For a tech worker who just lost a high-paying job: if your projected 2026 income is low — because you were laid off in, say, October — marketplace subsidies may still be substantial. If you have significant investment income or will receive a large severance, the calculation differs considerably. Running both numbers on HealthCare.gov before the 60-day COBRA election window closes is worth doing.
HSA and COBRA: A Key Exception
HSA funds can pay COBRA premiums. This is one of the few cases where HSA funds are allowed to reimburse health insurance premiums — typically insurance premiums do not qualify as HSA-eligible expenses.
According to IRS Publication 969, HSA funds can be used for:
- Health care continuation coverage (COBRA)

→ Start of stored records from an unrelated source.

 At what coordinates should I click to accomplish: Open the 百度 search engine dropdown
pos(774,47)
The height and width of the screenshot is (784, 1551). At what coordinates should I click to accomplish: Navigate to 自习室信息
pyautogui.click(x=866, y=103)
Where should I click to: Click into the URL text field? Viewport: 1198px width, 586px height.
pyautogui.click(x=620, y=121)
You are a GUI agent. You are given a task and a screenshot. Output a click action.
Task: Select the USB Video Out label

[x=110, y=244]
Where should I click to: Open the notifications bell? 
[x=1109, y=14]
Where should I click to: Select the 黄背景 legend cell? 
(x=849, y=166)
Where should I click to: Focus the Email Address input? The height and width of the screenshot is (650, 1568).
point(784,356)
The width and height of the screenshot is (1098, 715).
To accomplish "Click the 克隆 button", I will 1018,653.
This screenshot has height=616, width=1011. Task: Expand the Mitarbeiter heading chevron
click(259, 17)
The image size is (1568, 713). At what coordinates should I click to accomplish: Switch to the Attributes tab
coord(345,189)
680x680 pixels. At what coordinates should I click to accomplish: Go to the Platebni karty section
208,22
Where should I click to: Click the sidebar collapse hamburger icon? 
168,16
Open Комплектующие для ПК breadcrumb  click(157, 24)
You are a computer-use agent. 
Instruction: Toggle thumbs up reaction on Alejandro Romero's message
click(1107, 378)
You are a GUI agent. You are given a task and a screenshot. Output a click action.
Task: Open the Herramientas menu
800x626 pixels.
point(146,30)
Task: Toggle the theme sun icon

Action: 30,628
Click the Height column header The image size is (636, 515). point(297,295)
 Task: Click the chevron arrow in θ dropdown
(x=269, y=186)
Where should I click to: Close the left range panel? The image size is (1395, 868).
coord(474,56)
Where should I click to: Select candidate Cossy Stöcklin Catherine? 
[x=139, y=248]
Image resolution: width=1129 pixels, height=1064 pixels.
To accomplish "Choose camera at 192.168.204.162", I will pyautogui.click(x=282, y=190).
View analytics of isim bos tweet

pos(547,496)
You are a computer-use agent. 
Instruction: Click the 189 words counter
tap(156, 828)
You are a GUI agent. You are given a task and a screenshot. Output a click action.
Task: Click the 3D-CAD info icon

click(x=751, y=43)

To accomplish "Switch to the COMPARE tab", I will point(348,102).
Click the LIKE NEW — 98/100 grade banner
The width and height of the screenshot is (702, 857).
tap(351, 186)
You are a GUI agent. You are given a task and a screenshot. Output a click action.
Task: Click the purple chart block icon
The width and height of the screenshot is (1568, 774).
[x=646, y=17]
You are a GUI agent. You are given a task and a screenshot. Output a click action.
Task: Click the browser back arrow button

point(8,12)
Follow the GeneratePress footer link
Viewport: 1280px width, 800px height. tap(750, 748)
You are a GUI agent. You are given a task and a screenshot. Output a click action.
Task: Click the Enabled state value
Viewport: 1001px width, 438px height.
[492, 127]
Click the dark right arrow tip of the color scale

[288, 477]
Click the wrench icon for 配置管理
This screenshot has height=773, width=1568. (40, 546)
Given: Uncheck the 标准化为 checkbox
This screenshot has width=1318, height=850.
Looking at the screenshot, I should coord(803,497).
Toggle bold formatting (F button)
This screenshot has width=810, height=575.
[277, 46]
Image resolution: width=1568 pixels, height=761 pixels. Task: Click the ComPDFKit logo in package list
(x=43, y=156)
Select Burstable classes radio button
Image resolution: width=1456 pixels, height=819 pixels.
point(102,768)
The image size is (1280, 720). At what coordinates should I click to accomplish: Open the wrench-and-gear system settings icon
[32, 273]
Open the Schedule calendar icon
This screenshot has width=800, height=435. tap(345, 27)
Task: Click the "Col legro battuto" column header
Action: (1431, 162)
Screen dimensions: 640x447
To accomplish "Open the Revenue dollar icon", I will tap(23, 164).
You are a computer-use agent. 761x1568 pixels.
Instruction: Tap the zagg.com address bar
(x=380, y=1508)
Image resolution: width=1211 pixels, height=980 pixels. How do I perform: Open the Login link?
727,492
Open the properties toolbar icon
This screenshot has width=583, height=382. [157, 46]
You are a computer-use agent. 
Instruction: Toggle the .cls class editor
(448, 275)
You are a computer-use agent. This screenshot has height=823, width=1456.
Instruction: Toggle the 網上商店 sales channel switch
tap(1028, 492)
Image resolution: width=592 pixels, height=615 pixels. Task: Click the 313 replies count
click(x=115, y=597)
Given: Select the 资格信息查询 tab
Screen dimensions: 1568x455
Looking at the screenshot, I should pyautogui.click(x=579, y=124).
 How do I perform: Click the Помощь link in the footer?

- Health care coverage during periods of receiving unemployment compensation
- Medicare Part B, Part D, and Medicare Advantage premiums (after 65)
- Long-term care insurance premiums (subject to limits)
FSA cannot pay COBRA premiums. This is an important distinction. FSA funds are restricted to medical expenses and cannot reimburse health insurance premiums of any kind, including COBRA. See What Is an FSA? for FSA eligible expense rules.
Can You Continue Contributing to Your HSA While on COBRA?
If you elect COBRA continuation coverage and your COBRA plan is an HSA-eligible HDHP, you can continue contributing to your HSA. The qualifying condition is the same as always: you must be enrolled in a qualifying HDHP, regardless of whether it is through active employment or COBRA continuation.
If your COBRA plan is not an HDHP — for example, if you switch from an HDHP to a PPO plan — you cannot make new HSA contributions while enrolled in that non-HDHP COBRA plan. Your existing HSA balance remains yours and can be spent on qualified expenses, but no new contributions are allowed.
FSA and COBRA
When you leave employment with an unused healthcare FSA balance, you have a choice: forfeit the remaining balance or elect COBRA continuation for the FSA. COBRA FSA continuation allows you to continue submitting eligible healthcare expenses against your FSA balance through the end of the plan year, in exchange for paying the remaining contribution installments plus the 2% COBRA administrative fee.
Whether COBRA FSA continuation makes financial sense depends on how much is in your FSA account relative to how much you have already contributed. Because healthcare FSA funds are available on day one before contributions are collected, there are two possible scenarios:
- You have spent more than you contributed: You received a benefit from the FSA. You owe nothing further, and COBRA FSA continuation is not needed.
- You have contributed more than you spent: Your unspent balance is accessible through COBRA FSA continuation. You pay the remaining contributions (plus 2%) to continue using the balance.
See What Is an FSA? for more on FSA portability and COBRA FSA rules.
California: Cal-COBRA
California's Cal-COBRA law extends continuation coverage rights to employees of companies with 2–19 employees — smaller than the federal COBRA threshold of 20 employees. Cal-COBRA provides up to 36 months of continuation coverage (versus 18 months for standard federal COBRA). After exhausting federal COBRA, California residents may also be eligible to convert to Cal-COBRA for extended coverage.